_Task prompt_
Begin with the line containing "Click the Garmin" and copy every line after it to the end of the entries, exactly, leaving out the lines before it.

------ Data for analysis

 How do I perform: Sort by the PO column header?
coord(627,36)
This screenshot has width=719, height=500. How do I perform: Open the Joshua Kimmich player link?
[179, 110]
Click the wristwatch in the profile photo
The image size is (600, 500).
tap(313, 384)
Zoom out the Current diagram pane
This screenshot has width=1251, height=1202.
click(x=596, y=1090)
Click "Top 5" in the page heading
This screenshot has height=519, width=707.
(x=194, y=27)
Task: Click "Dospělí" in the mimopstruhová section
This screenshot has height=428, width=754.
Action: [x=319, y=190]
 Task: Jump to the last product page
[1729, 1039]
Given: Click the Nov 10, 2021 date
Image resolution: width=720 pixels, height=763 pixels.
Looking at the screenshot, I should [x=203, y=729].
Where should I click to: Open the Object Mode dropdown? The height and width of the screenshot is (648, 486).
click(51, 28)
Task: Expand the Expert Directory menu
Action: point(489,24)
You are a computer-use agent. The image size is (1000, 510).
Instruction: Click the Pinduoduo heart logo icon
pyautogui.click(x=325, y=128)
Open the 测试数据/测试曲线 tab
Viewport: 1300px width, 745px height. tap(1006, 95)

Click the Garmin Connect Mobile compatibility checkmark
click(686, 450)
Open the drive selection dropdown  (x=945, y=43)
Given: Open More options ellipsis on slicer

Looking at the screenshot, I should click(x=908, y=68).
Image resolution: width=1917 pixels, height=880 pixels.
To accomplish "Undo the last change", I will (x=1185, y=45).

------------

_Result for this exercise_
Click the Garmin Connect Mobile compatibility checkmark
click(686, 450)
Open the drive selection dropdown  (x=945, y=43)
Given: Open More options ellipsis on slicer

Looking at the screenshot, I should click(x=908, y=68).
Image resolution: width=1917 pixels, height=880 pixels.
To accomplish "Undo the last change", I will (x=1185, y=45).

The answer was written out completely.